Collected data:
↓↓↓
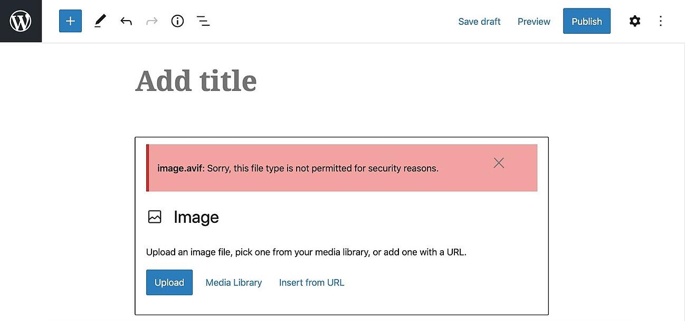Screen dimensions: 685x321
Task: Select the pencil Tools icon
Action: pyautogui.click(x=100, y=21)
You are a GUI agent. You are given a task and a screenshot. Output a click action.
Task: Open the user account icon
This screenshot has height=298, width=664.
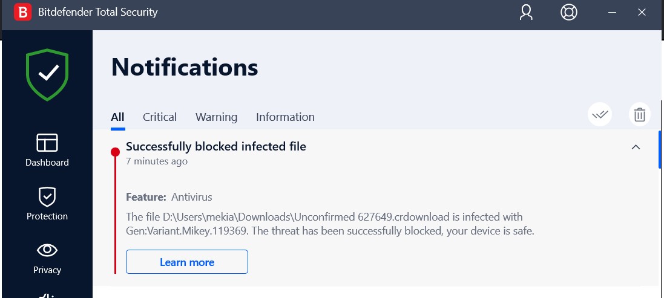point(526,12)
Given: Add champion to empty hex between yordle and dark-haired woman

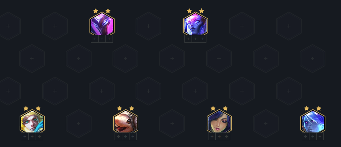Looking at the screenshot, I should point(172,124).
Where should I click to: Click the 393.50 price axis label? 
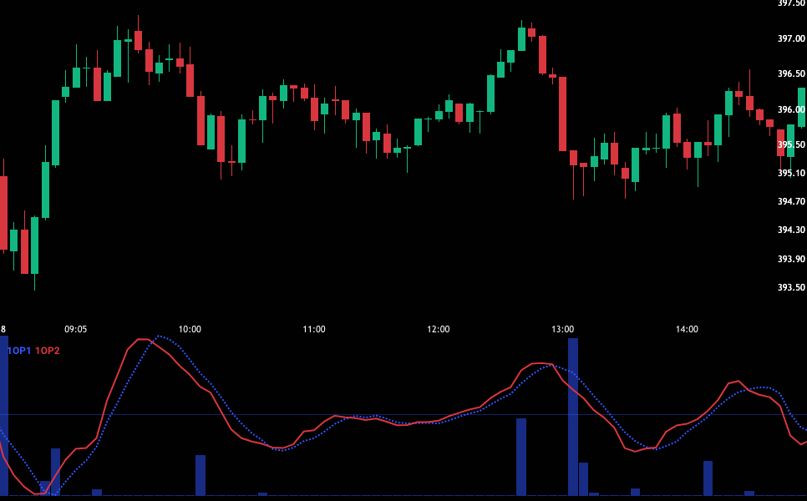tap(791, 287)

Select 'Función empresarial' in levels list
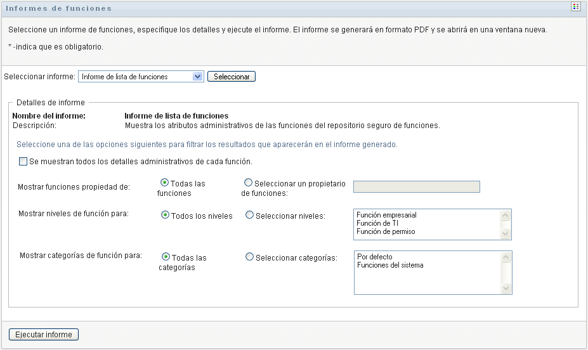(x=386, y=216)

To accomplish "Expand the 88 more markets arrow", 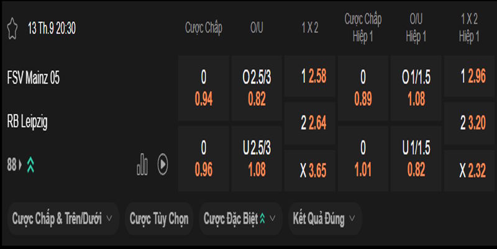I will click(x=20, y=165).
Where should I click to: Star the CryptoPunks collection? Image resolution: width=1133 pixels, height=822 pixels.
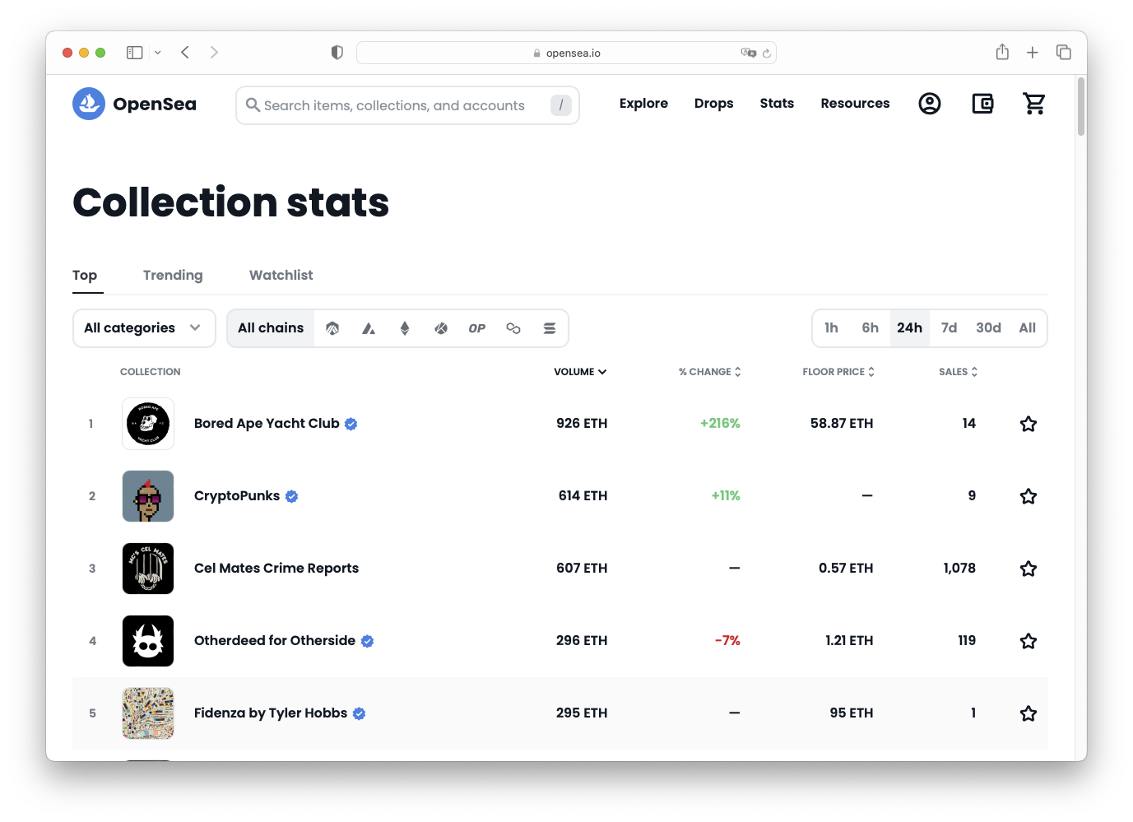(x=1028, y=496)
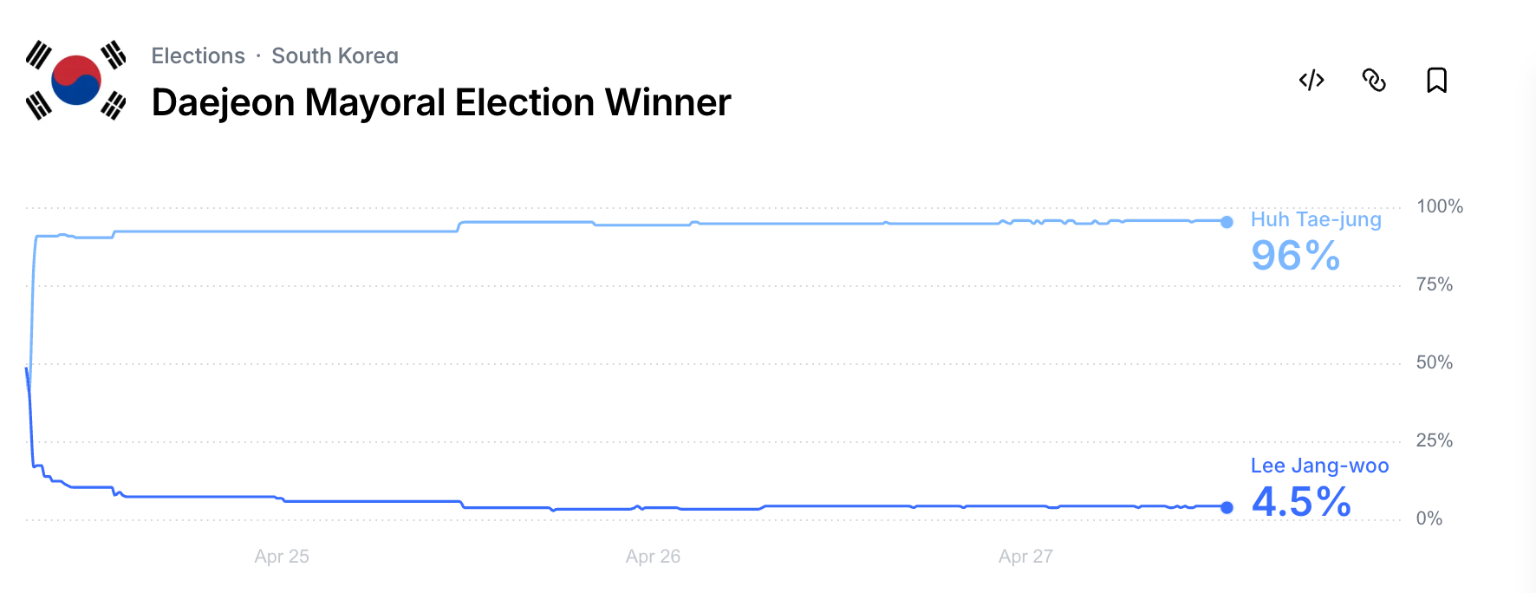Screen dimensions: 1536x593
Task: Open the Elections category link
Action: [198, 55]
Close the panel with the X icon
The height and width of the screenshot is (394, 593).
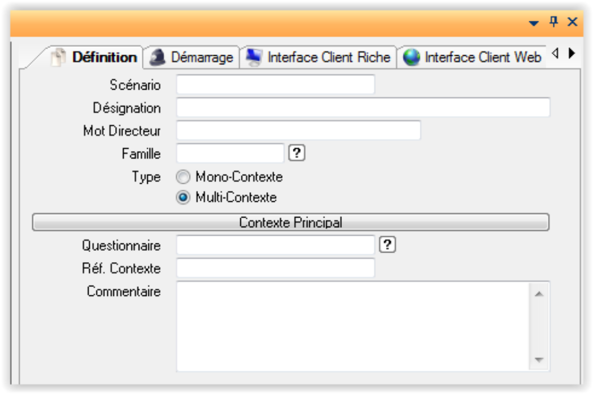click(x=572, y=22)
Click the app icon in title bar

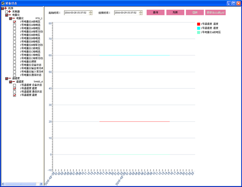[x=3, y=3]
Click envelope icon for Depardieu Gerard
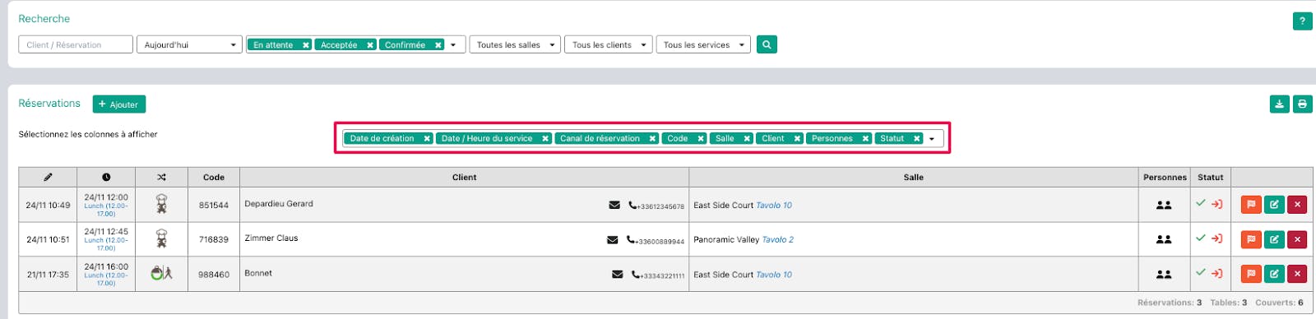This screenshot has height=319, width=1316. coord(614,205)
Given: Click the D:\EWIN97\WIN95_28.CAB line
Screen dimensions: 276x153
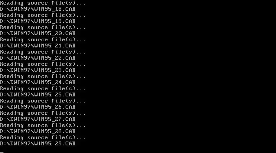Looking at the screenshot, I should (x=38, y=132).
↑↑↑
Try it:
Print the lines from the one holding "Close the panel with the X icon" through the last line of the records, word for word, and omit the pictures.

Exercise answer:
Close the panel with the X icon
The height and width of the screenshot is (394, 593).
click(x=572, y=22)
Click the app icon in title bar

[x=3, y=3]
Click envelope icon for Depardieu Gerard
This screenshot has height=319, width=1316. coord(614,205)
Given: Click the D:\EWIN97\WIN95_28.CAB line
Screen dimensions: 276x153
Looking at the screenshot, I should (x=38, y=132).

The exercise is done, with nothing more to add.